(Stored data entries)
+--
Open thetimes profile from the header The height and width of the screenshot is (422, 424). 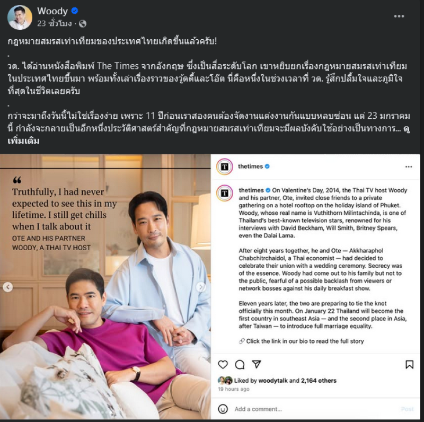(250, 166)
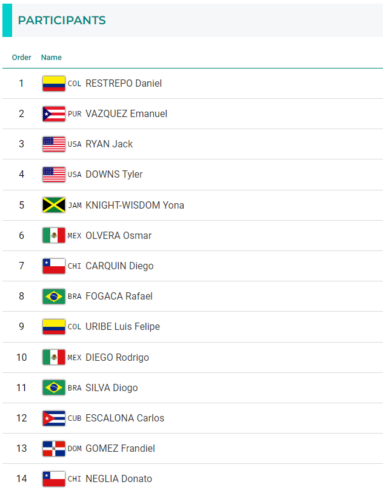Image resolution: width=383 pixels, height=493 pixels.
Task: Click Mexico flag next to OLVERA Osmar
Action: point(54,235)
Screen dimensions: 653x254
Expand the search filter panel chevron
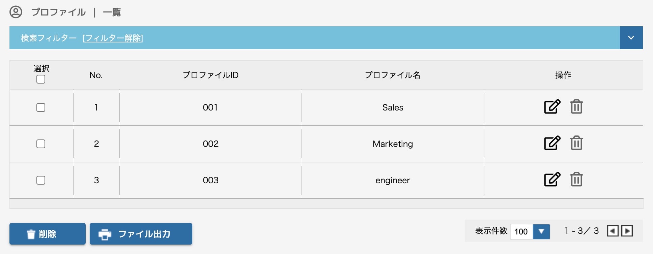coord(631,38)
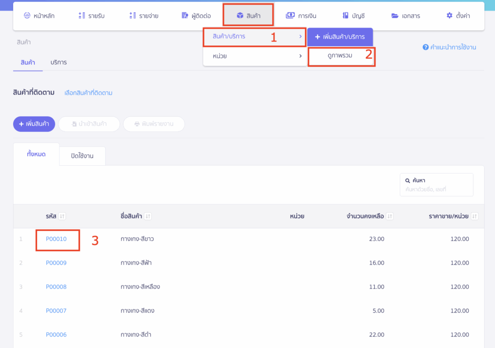Sort by ราคาขาย/หน่วย column sort icon
495x348 pixels.
[x=474, y=216]
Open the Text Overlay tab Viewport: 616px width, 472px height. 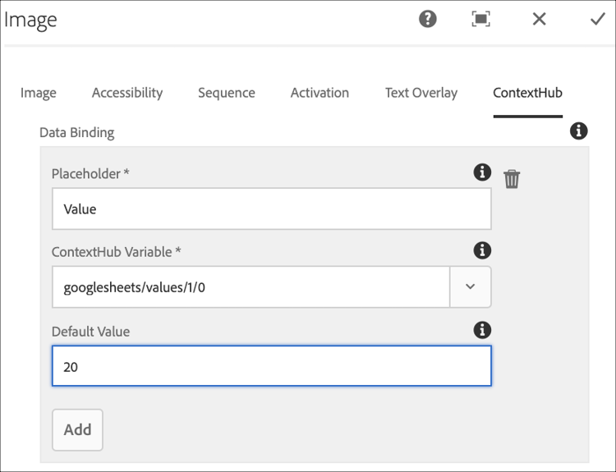pyautogui.click(x=421, y=93)
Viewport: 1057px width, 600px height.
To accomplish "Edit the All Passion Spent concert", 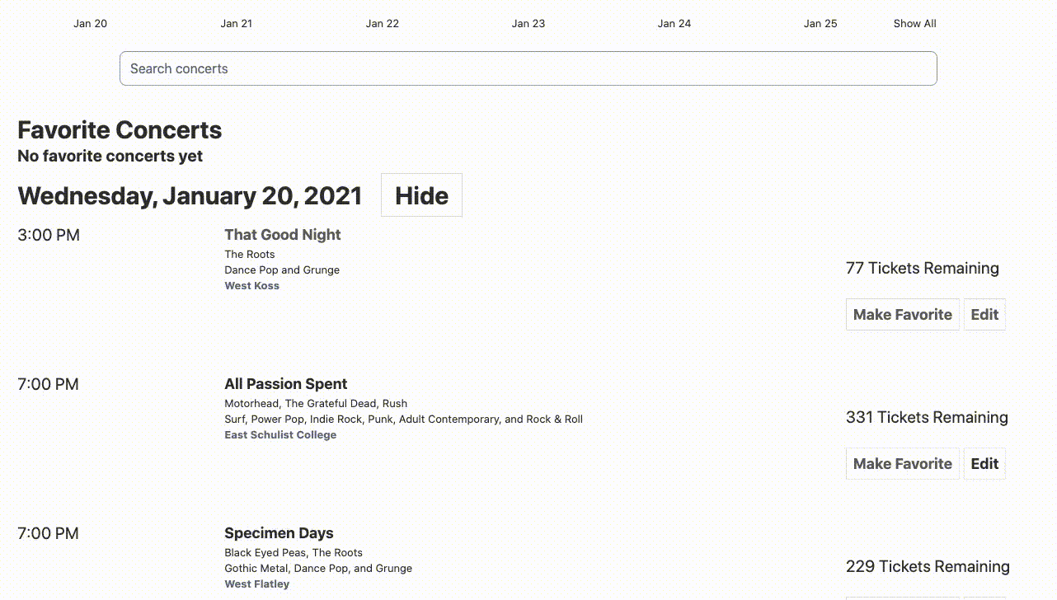I will click(984, 463).
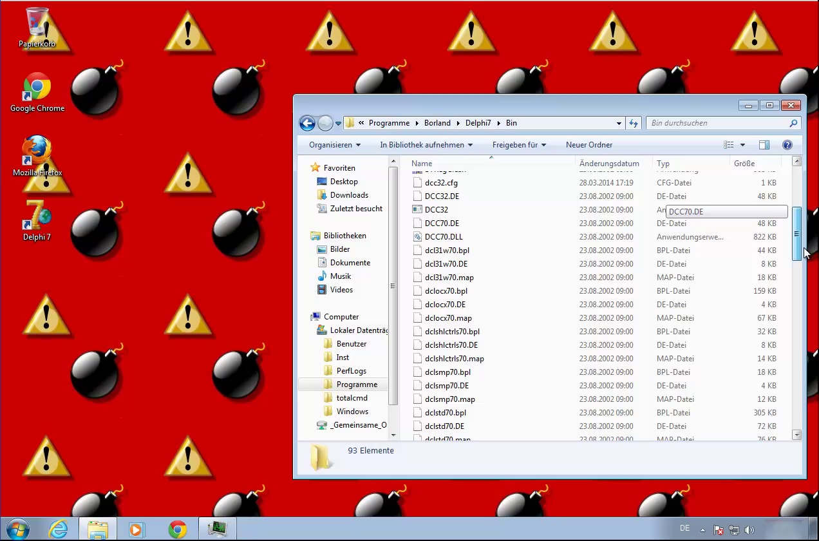
Task: Select the Programme folder in tree
Action: (357, 384)
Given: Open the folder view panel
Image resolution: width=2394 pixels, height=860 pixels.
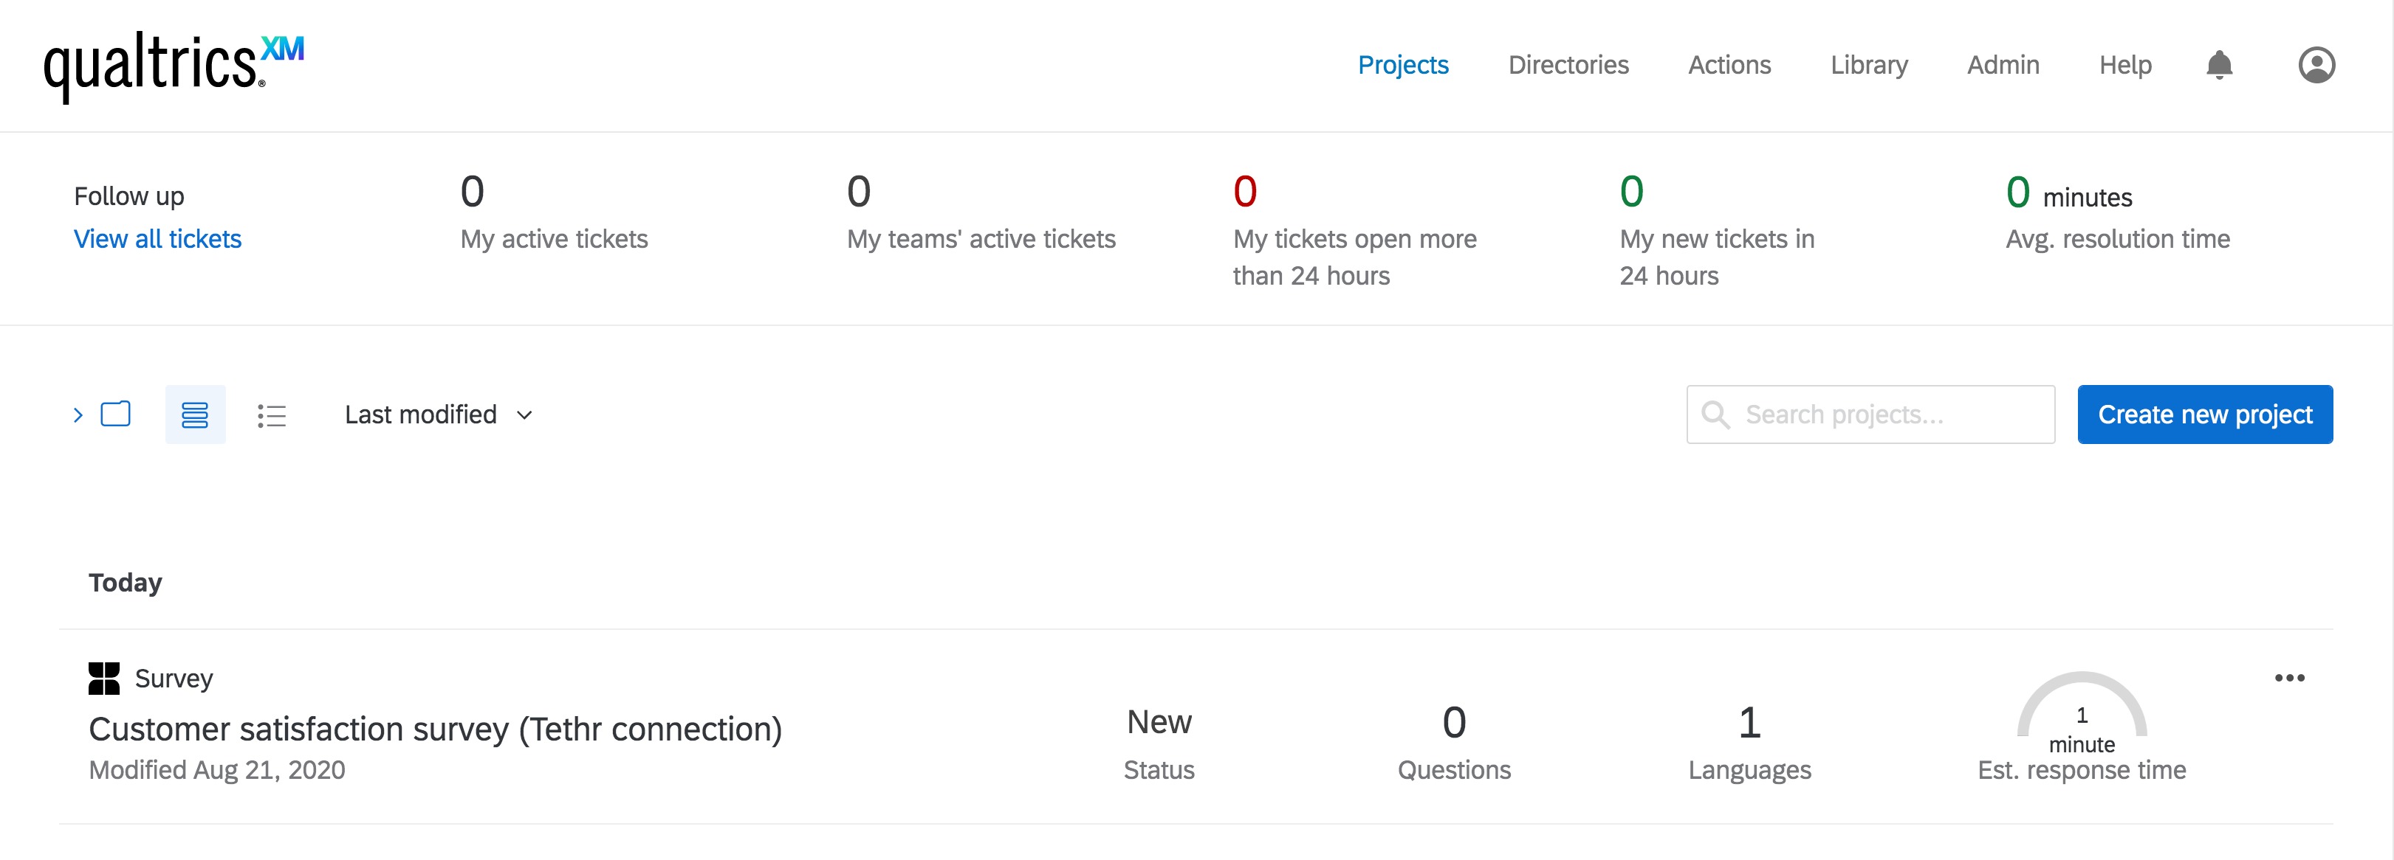Looking at the screenshot, I should 115,414.
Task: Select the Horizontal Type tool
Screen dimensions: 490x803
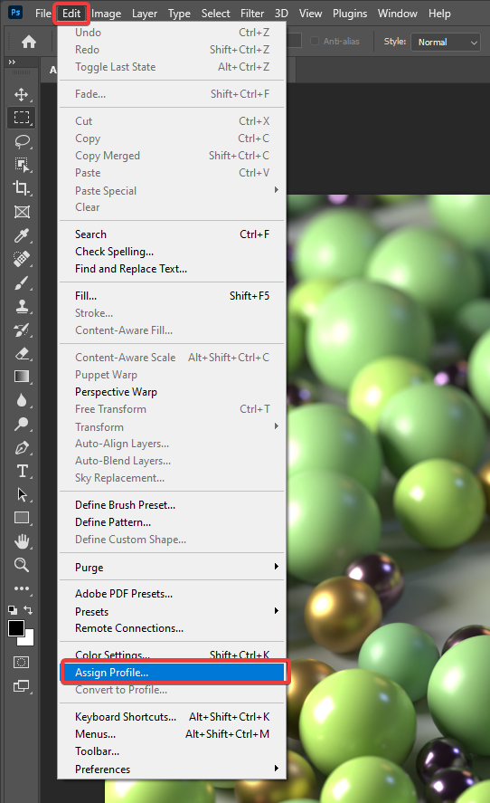Action: point(22,471)
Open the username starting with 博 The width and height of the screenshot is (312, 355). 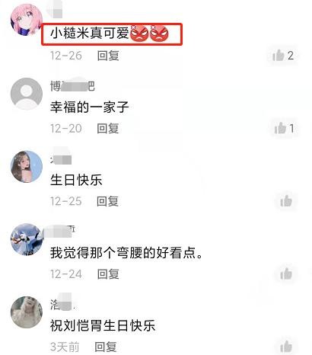pos(72,86)
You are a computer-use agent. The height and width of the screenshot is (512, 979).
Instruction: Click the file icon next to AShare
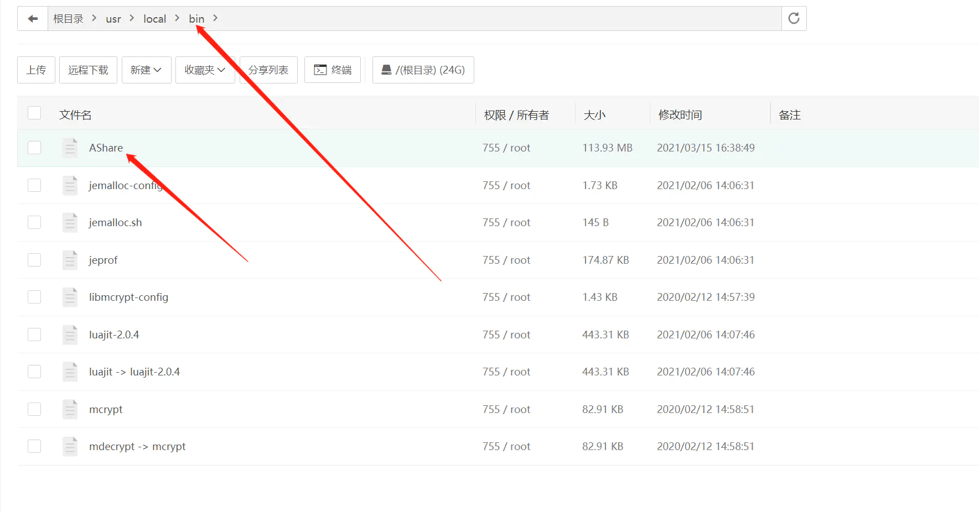point(70,148)
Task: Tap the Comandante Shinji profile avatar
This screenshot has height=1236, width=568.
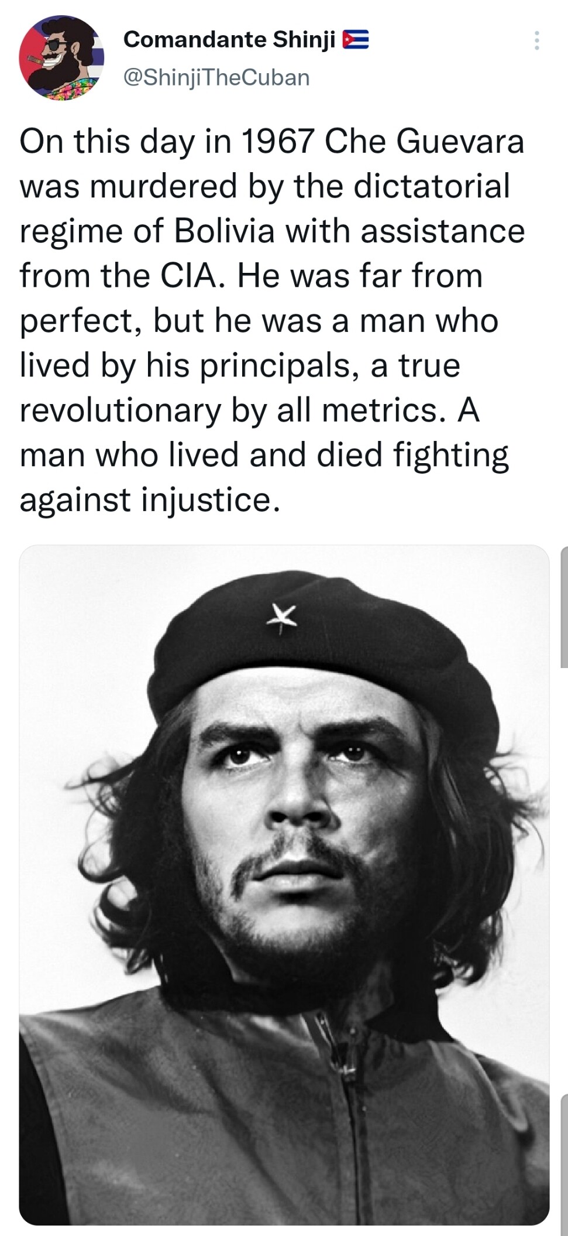Action: tap(61, 58)
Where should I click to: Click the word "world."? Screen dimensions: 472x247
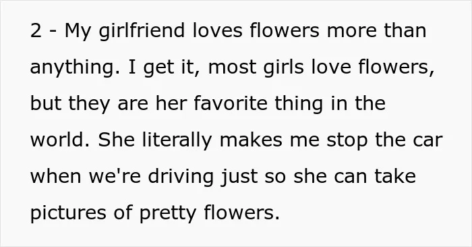(x=60, y=140)
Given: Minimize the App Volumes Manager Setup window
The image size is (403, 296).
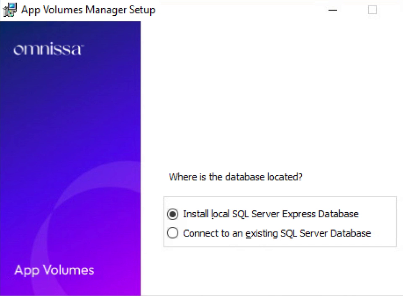Looking at the screenshot, I should tap(333, 10).
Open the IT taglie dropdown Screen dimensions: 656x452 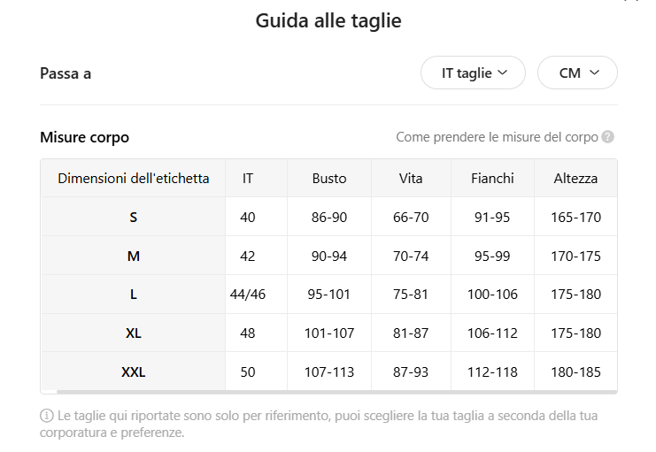[x=473, y=73]
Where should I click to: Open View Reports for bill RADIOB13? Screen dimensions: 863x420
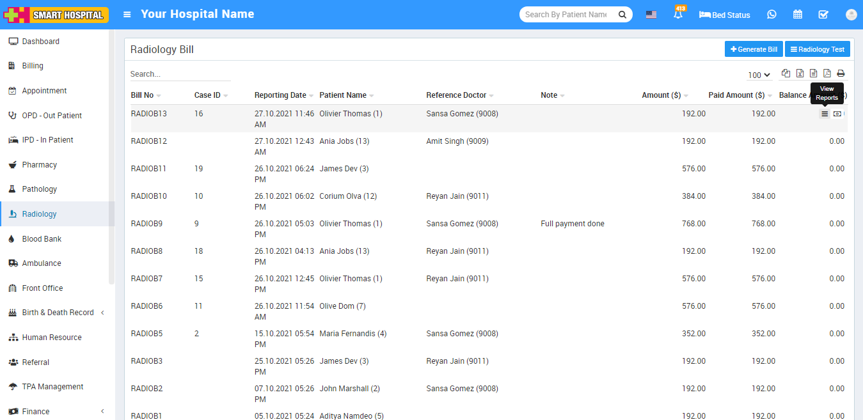[x=825, y=114]
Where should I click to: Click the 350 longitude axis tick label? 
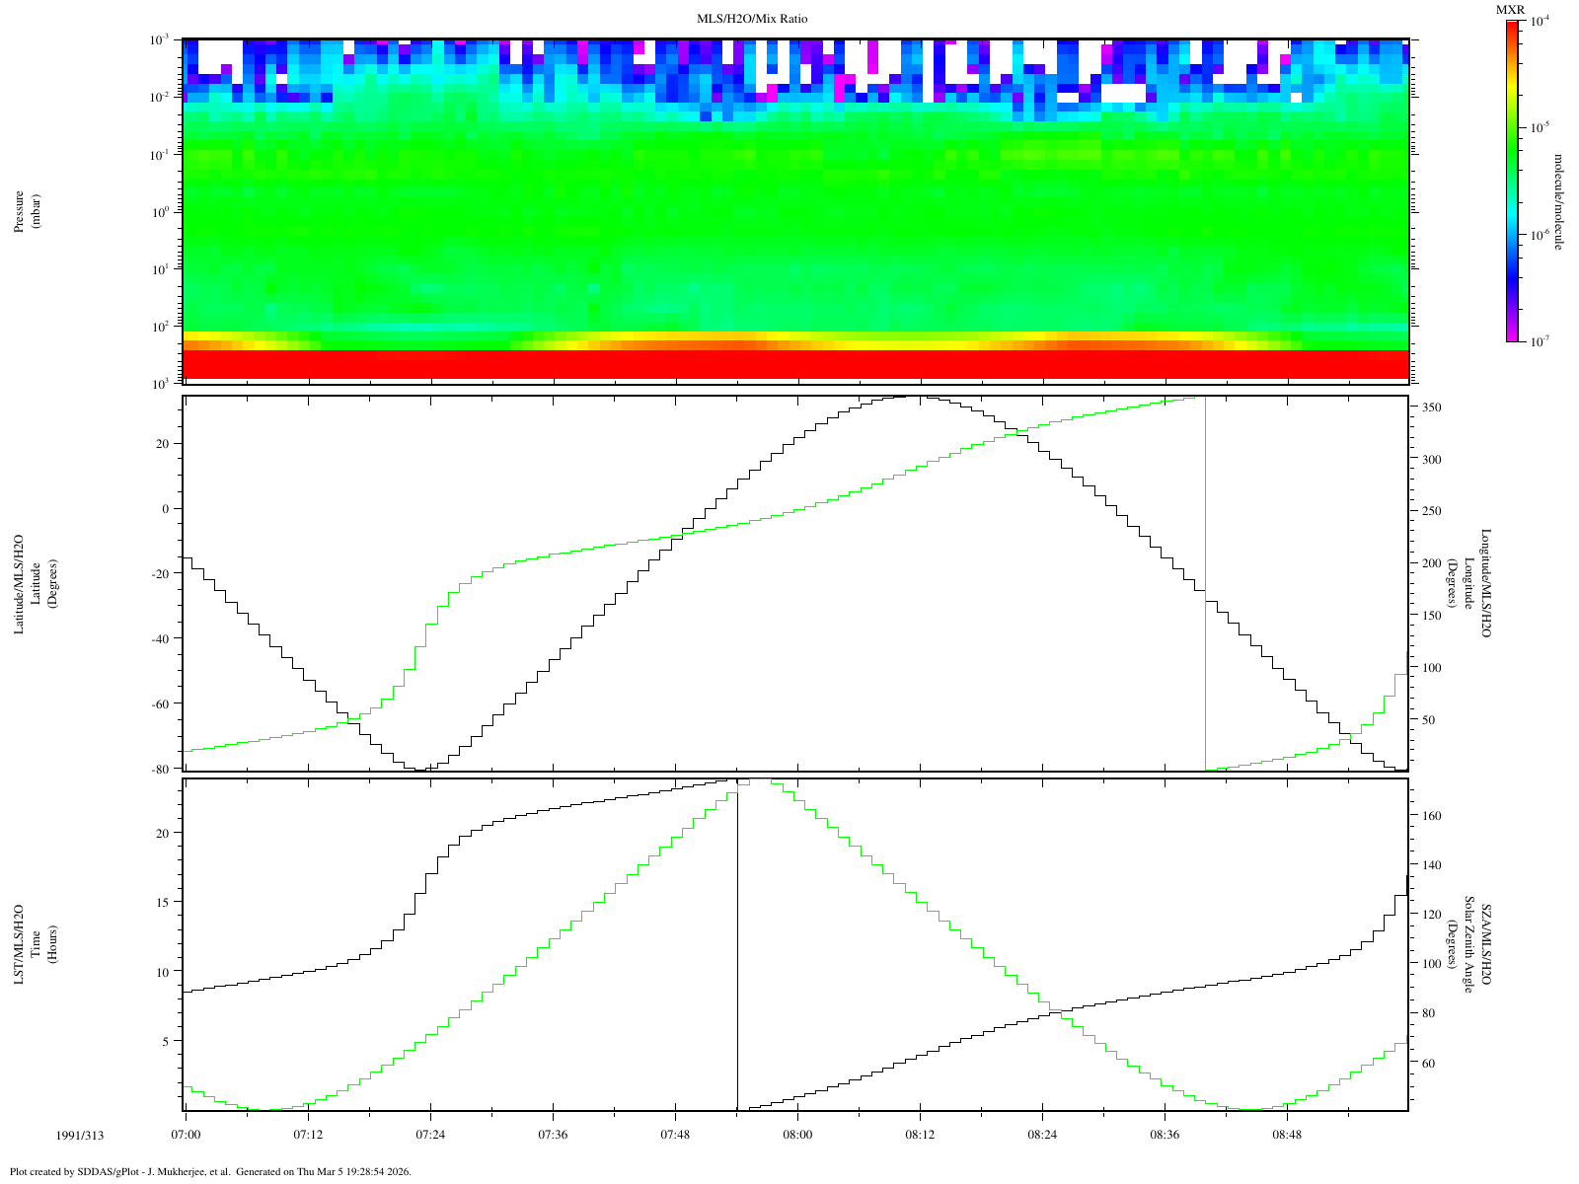pos(1430,407)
+--
* Directions for this task
Your reply should hold every line from the data that contains "Given", copied in full.

* Expected answer
Given: Open the folder view panel
Given: Minimize the App Volumes Manager Setup window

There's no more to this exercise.